[Summary: action plans, reports and guides]
I’m back in the US after a week in London, primarily for Rachel’s graduation as a Music Therapist, but which rather fortunately coincided with the Open Government Partnership Summit, and a chance to catch up with many colleagues and friends. I’m yet to digest all the sessions and notes I made well enough to complete a more analytical blog post on the OGP Summit, but as it is many OGP-related projects that have kept me from blogging here over the last month I thought I should at least link to a few of the outputs launched last week that have contributed to my bloggers block:
- The Open Data Barometer – the joint Web Foundation and Open Data Institute study of the open data landscape I’ve been working on was launched by Sir Tim Berners-Lee on Thursday.
It’s the product of a 77-country expert survey, secondary data, and a very busy week of analysis and report writing after the data was finalised a few weeks ago – and we published both an analytical report, and accompanying datasets.I’ll be working more on the release of a qualitative dataset from the Barometer, which I hope to have ready for the Open Data in Developing Countries workshop at ICTD in Cape Town in December.
The Barometer has already picked up some good press coverage, and I hope will contribute usefully to the debate over different approaches to open government data around the world, and how to measure progress on open data in relevant and progressive ways.
- The public draft of a paper I’ve been working on with Silvana Fumega on Incentives for adopting ICT innovation in the fight against corruption has gone online.I’ll blog more about this soon – but if this is a topic that interests you, and you have a few minutes to share your thoughts on the draft I would be very grateful.
- The UK Government published it’s Open Government Partnership National Action Plan.I’ve been involved in the civil society engagement process with the plan that Simon discusses here.

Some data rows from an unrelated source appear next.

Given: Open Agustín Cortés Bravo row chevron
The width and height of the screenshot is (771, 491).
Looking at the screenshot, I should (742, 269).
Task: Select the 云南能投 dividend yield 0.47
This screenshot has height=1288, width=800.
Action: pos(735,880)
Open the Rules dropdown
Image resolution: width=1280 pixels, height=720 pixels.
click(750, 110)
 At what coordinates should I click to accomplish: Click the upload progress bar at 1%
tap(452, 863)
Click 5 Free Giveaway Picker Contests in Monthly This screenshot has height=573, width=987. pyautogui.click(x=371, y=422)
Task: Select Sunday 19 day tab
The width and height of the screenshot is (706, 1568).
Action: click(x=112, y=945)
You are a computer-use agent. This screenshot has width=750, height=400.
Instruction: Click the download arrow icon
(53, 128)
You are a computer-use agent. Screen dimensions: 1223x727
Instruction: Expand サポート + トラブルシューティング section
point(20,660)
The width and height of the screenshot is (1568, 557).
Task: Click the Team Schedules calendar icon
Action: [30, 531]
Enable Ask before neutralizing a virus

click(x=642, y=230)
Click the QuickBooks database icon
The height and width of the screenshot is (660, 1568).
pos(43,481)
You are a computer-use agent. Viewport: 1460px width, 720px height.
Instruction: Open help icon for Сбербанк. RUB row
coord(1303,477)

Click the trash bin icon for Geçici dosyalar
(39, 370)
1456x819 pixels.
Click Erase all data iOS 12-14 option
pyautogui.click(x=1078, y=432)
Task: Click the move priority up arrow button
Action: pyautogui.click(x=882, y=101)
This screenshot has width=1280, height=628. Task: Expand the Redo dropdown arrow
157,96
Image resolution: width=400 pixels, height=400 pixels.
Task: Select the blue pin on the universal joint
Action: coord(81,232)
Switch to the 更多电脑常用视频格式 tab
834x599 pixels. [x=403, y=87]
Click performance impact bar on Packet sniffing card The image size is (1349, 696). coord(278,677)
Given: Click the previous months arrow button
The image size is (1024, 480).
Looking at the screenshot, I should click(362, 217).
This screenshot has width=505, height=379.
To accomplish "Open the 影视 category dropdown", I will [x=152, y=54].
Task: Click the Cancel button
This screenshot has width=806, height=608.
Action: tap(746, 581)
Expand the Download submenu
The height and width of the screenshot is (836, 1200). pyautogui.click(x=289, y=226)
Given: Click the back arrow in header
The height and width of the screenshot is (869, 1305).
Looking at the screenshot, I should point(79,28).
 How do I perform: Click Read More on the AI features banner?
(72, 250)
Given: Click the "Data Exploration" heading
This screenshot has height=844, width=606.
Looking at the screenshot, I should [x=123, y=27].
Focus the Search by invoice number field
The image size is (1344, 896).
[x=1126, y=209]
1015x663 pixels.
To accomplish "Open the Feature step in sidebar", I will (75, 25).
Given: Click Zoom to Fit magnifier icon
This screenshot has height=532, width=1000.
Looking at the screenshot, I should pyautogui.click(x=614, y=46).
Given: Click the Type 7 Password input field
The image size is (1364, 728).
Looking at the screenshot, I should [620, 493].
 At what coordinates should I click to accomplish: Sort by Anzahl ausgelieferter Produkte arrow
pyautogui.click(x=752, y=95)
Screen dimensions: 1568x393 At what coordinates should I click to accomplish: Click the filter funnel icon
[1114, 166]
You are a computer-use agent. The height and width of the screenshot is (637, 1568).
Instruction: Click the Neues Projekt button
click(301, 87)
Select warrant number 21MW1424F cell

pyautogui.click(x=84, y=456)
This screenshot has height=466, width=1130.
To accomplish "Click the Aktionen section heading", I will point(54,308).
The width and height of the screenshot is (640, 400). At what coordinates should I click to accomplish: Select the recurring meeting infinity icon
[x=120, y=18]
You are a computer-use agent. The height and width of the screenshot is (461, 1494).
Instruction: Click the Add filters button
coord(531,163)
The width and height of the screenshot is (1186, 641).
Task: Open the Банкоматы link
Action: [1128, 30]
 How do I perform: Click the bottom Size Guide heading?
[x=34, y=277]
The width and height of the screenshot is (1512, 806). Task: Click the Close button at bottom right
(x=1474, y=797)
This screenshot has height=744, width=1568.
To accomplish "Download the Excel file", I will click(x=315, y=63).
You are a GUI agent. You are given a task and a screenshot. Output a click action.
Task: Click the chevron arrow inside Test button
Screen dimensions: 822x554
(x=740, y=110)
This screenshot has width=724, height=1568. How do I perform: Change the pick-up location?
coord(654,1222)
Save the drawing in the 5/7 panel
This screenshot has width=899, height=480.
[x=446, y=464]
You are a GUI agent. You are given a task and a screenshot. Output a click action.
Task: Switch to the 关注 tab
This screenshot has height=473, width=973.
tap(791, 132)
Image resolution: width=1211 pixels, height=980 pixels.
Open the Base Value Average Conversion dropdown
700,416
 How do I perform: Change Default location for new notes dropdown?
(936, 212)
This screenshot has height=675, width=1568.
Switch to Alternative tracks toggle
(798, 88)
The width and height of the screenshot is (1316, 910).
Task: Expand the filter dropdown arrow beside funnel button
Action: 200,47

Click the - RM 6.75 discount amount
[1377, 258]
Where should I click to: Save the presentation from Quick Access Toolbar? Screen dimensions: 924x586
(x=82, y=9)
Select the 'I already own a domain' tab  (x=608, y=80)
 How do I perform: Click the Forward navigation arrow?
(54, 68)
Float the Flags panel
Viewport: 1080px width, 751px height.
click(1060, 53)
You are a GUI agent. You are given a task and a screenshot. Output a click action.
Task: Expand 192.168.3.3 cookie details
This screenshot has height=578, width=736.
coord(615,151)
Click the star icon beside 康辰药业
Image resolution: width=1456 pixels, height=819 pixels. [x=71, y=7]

Whilst in the end I did felt there were weaknesses in the engagement processes around the NAP, and there were some significant missing commitments (particularly around FOI) that meant I could not sign-up as a supporter of the final plan, it did include a commitment to releasing publicly information on the beneficial ownership of companies – a commitment that was very much a product of CSO engagement and campaigning.The plan also includes a reference to the Open Data Engagement principles that I co-drafted a few years back. More on that over here.
- The Open Government Guide of illustrative commitments for future OGP National Action Plans was published, including a suggest commitment on involving Children and Young People. The topic of children and young people’s participation was on the agenda at the OGP for first time this year.
- Development Initiatives launched the Joined Up Data report, a great scoping study by Neil Ashton, of how different transparency initiatives might work together on common building blocks of data standards.This is something I worked on a big previously when working with Development Initiatives, and that also has a lot of relevance to the Joined Up Philanthropy project.
Over the last few weeks I’ve definitely discovered the meaning of the term ‘action forcing moment’ – as many projects have worked up to the OGP summit as a deadline. Of course, now attention switches to the follow up – but hopefully at a pace that allows a little more time for sharing work-in-progress and reflective blogging.